’Our research indicates some serious gaps in knowledge, leaving businesses highly exposed,’ says broker specialist

UK small and medium-sized enterprises (SMEs) are leaving themselves open to cyber threats and lack the cyber crime protocols to handle incidents, new data has revealed.

Cyber insurer Cowbell’s new research highlighted that only 19% of surveyed SMEs had a recommended cyber incident response plan (IRP) in place.

It also showed that 77% of UK SMEs did not maintain any in-house security, while 32% of chief executives said that they were confident a cyber attack would not impact their ability to do business.

Moreover, 10% of all business leaders said they did not need to improve their position regarding cyber risk and the majority of respondents (87%) did not consider reputational damage as a significant risk to business.

Cowbell’s data was collected via a survey of 500 UK SME c-suite executives and senior managers between 1 and 15 September 2023.

However, data breaches cost UK businesses an average of £3.2 million in 2023, with the UK being the sixth most expensive country for data breaches in the world, according to the Cost of a Data Breach Report 2023.

This is in addition to the government’s latest Cybersecurity Breaches Survey, published earlier this year (24 January 2024), which revealed that 59% of medium-sized businesses experienced cyber breaches or attacks in the last 12 months.

Simon Hughes, Cowbell UK’s vice president and general manager, commented: ”Almost every day we see a new major cyber attack hit the headlines – and that’s just the ones big enough to warrant news coverage.

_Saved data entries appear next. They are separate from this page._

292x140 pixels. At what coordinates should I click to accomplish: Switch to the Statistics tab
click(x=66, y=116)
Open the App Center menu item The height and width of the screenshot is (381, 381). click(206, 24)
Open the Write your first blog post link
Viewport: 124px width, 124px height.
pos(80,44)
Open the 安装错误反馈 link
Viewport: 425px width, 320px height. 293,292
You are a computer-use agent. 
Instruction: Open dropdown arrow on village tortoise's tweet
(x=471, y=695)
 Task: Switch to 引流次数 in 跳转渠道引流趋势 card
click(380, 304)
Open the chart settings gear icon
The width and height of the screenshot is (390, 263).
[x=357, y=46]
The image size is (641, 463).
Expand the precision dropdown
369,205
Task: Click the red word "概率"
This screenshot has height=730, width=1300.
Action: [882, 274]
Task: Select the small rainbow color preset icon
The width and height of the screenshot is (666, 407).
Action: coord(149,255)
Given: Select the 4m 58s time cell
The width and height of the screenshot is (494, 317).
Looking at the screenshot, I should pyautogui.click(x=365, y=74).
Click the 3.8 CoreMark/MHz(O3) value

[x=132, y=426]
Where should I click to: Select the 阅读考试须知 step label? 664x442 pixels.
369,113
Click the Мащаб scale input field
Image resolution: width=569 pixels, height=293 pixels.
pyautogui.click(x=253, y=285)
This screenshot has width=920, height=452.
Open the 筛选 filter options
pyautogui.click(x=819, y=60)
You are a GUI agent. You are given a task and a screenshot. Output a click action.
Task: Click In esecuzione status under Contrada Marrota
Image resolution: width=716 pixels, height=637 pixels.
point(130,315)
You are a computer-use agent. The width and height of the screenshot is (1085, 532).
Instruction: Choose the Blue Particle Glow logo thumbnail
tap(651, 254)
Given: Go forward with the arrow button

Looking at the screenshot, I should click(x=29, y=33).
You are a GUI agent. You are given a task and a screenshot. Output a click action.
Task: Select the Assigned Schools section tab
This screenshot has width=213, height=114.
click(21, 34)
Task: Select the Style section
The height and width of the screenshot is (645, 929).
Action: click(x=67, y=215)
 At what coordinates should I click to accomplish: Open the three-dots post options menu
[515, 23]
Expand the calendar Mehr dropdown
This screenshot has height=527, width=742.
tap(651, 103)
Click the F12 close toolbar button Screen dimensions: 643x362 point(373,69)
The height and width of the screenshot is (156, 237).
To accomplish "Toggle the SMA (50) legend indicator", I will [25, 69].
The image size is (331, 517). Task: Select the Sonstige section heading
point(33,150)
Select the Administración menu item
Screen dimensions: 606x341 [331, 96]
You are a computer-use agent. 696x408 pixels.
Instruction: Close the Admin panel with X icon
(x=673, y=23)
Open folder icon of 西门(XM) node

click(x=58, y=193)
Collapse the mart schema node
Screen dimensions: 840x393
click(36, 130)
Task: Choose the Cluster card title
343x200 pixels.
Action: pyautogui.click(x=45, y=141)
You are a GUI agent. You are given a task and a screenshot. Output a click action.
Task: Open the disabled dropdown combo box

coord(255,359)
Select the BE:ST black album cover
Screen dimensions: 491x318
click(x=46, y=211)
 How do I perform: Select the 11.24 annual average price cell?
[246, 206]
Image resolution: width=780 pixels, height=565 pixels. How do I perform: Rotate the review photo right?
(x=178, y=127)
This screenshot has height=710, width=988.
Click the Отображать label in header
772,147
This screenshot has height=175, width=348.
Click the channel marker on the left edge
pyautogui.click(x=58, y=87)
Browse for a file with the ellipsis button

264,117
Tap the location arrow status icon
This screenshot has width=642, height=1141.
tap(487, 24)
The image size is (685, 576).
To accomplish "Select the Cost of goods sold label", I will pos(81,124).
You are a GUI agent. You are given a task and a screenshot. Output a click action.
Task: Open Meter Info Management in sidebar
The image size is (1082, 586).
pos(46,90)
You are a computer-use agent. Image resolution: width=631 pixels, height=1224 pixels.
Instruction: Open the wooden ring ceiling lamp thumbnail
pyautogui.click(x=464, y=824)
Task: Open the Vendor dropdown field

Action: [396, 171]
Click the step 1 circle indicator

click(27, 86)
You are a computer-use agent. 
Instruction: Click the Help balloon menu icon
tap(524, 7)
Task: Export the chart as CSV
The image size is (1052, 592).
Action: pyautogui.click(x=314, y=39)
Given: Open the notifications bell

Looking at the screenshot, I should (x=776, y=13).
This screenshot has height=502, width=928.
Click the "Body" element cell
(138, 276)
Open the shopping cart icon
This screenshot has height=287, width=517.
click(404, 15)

Whether we put our heads in the sand or not, attacks are on the up.

”It’s not a case of if, but when. But now is not the time to scaremonger, it’s time for proactive planning.”


Cowbell’s research showed that complacency among SMEs was present across leadership positions, with only 20% of chief human resources officers, 22% of director roles and 28% of chief executives considering cyber threats to be their biggest risk.

However, chief financial officers ranked the risk as second to last out of 14 possible threats, with only 8% considering it to be their biggest risk.

Additionally, the survey also highlighted confusion around first responses in the event of a cyber breach, with 8% of chief executives saying that they would engage with the threat actor directly.

However, rather than notifying the regulators or their insurance provider, 52% of respondents agreed their first course of action would be to notify the IT team should a breach occur.

There was also a clear lack of response demonstrated when respondents were asked what their first actions would be following a data breach. 10% of chief executives said they would notify regulators, while a further 10% said they would contact the in-house tech team.

Catherine Aleppo, broker specialist at Cowbell UK, said: “Our research indicates some serious gaps in knowledge, leaving businesses highly exposed.

“The message is clear – resolving the confusion around first responses is a matter of urgency.”